◆ **Directions**: Below are some records: retype them all exactly, but not the pictures.

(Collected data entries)
'''
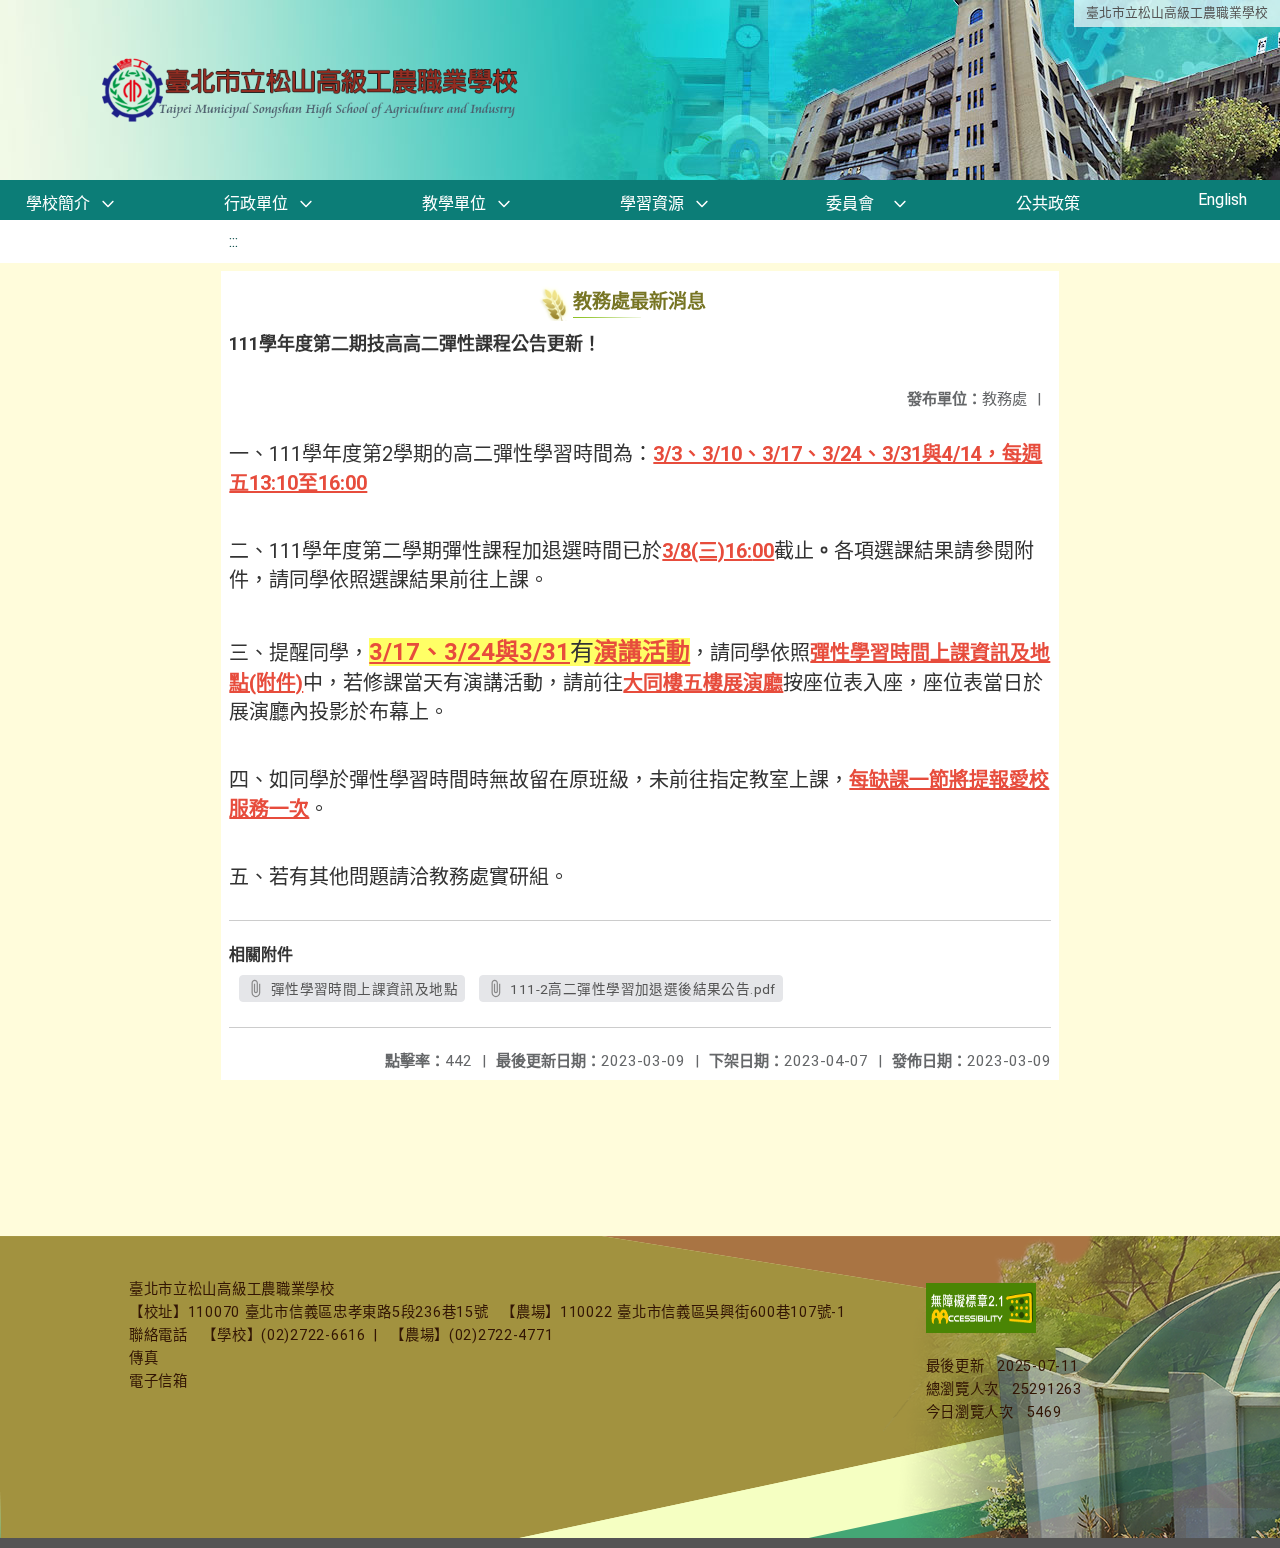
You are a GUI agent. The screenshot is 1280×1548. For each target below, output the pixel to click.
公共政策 (1048, 203)
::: (233, 241)
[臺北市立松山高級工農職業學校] (312, 90)
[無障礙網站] (981, 1328)
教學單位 (454, 203)
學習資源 (652, 203)
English (1222, 199)
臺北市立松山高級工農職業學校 (1177, 12)
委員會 (850, 203)
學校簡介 (58, 203)
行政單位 (256, 203)
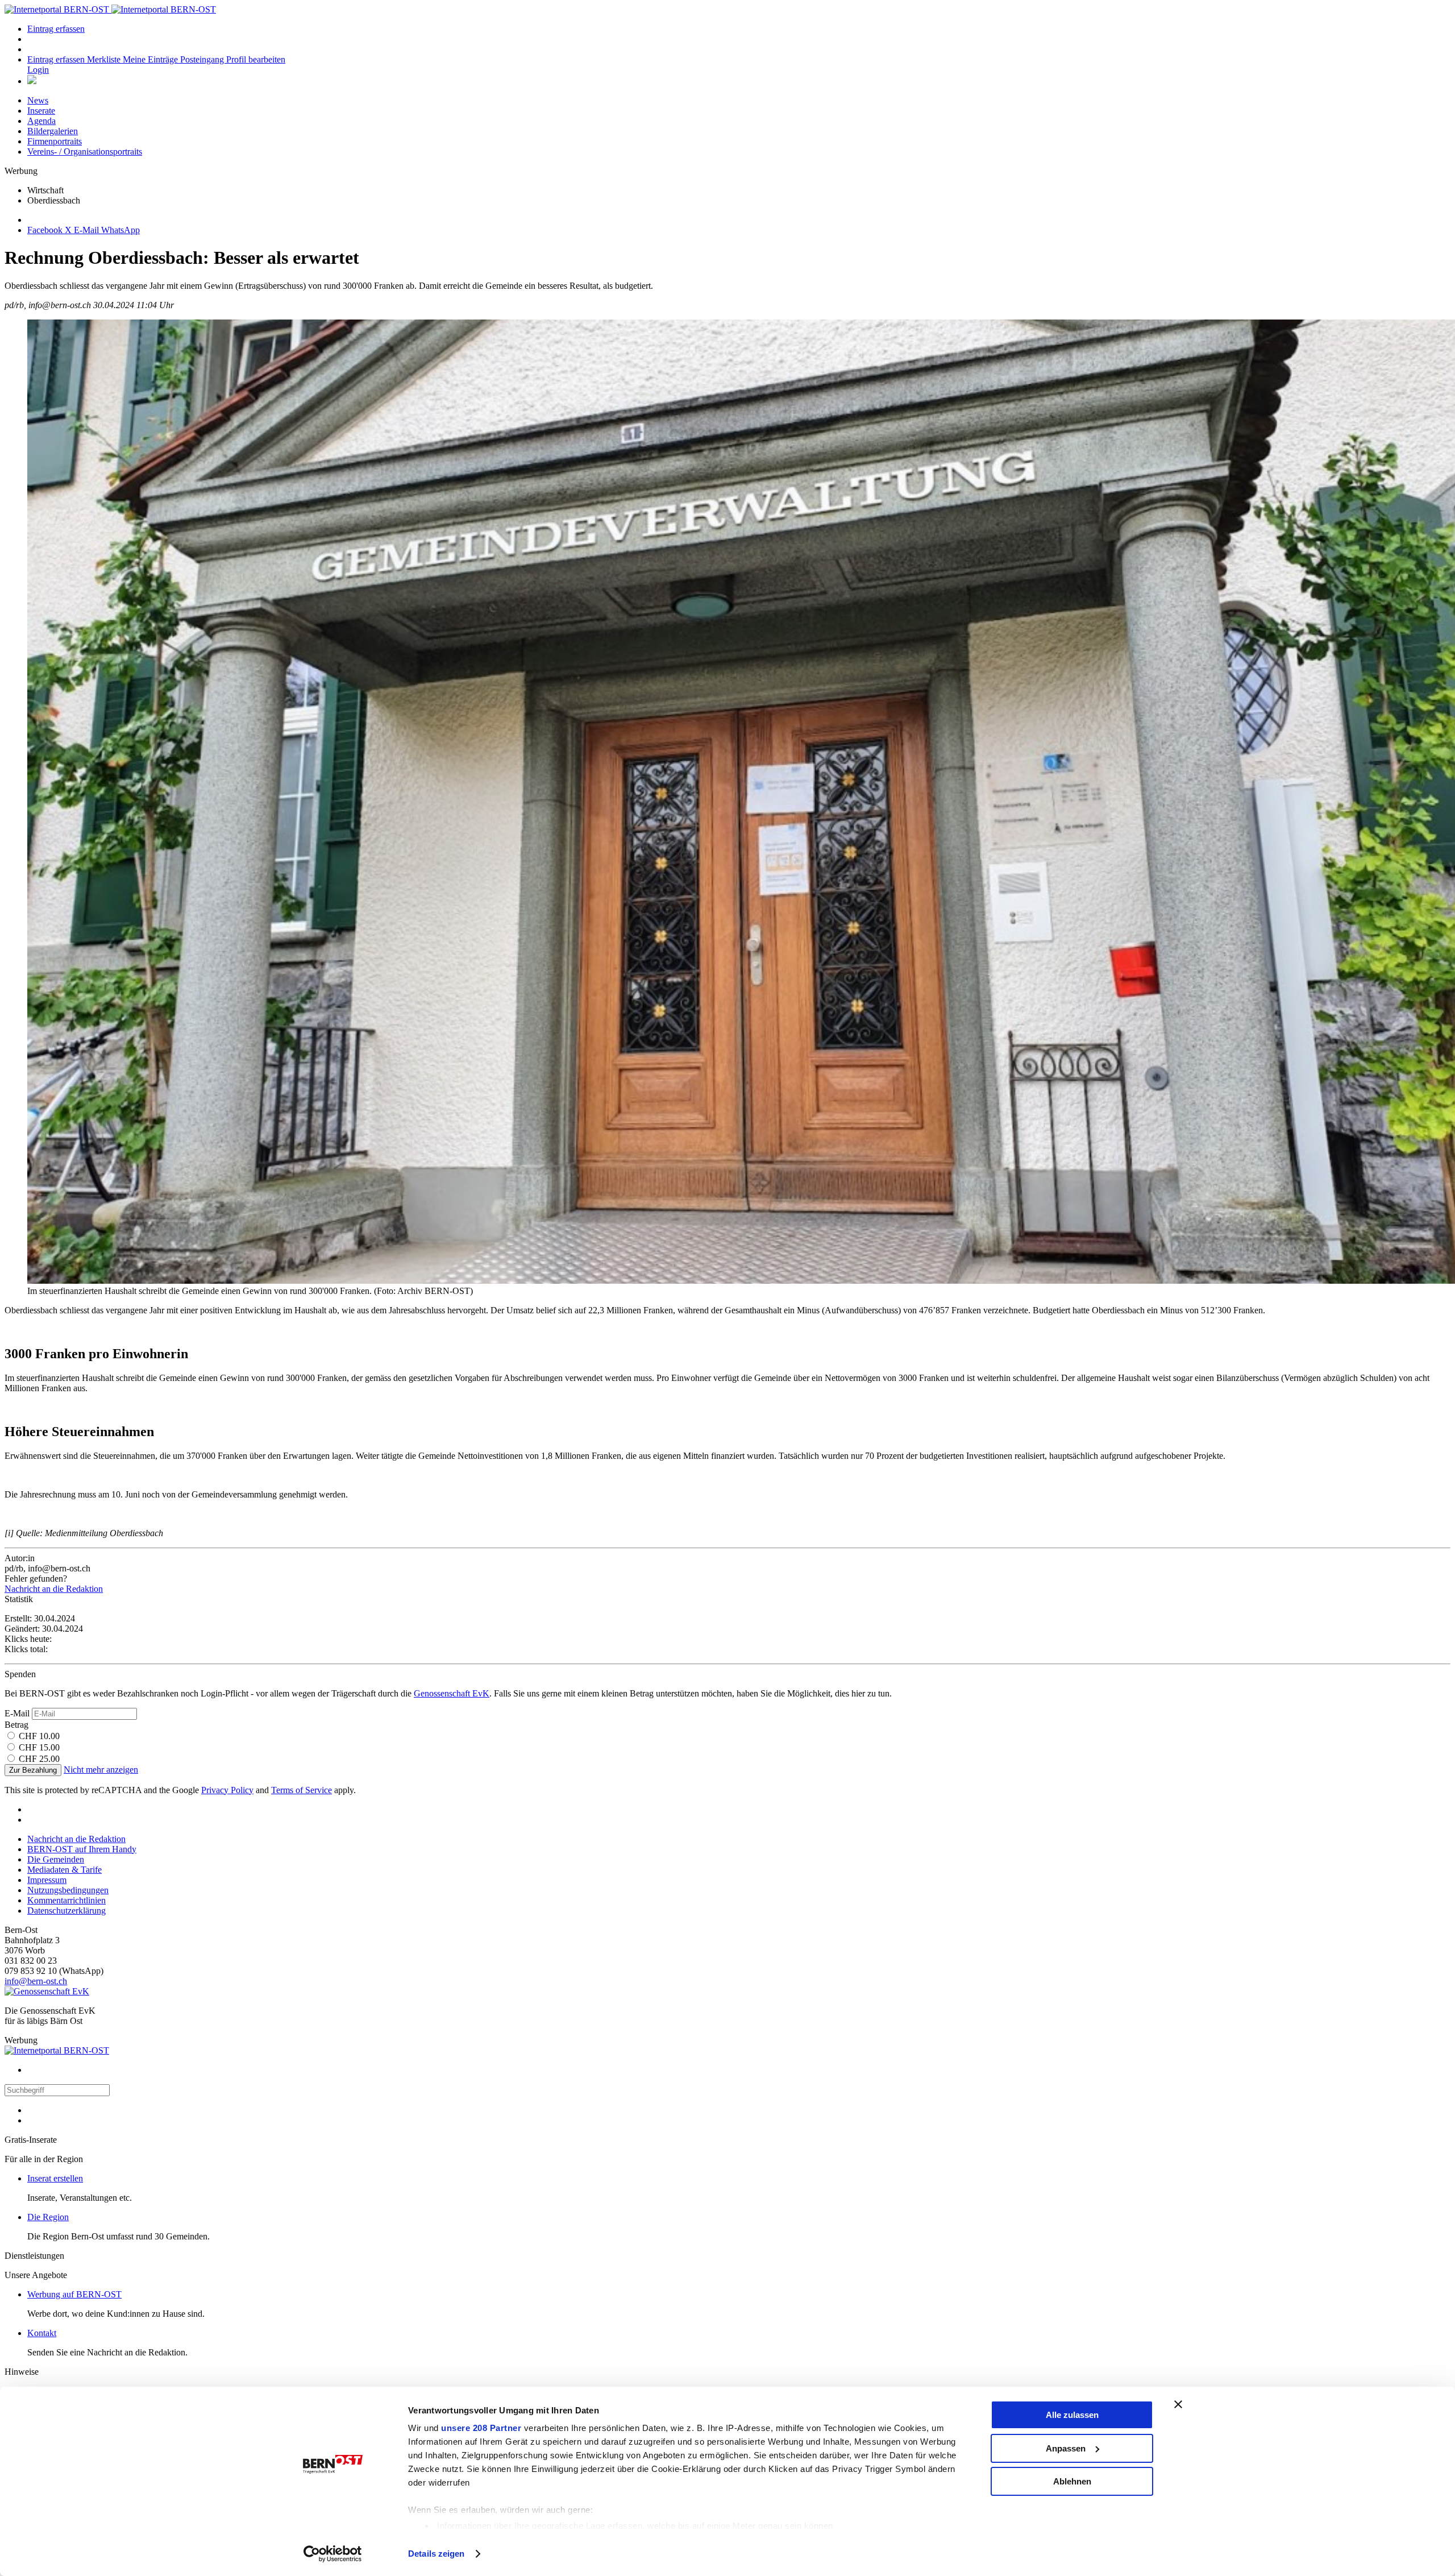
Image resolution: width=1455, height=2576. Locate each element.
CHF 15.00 (39, 1747)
'''
◆ **Answer to this problem**:
You are a GUI agent. The screenshot is 1280×1548. For each target below, output the pixel to click.
公共政策 (1048, 203)
::: (233, 241)
[臺北市立松山高級工農職業學校] (312, 90)
[無障礙網站] (981, 1328)
教學單位 (454, 203)
學習資源 (652, 203)
English (1222, 199)
臺北市立松山高級工農職業學校 (1177, 12)
委員會 (850, 203)
學校簡介 (58, 203)
行政單位 (256, 203)
Image resolution: width=1455, height=2576. Locate each element.
CHF 15.00 (39, 1747)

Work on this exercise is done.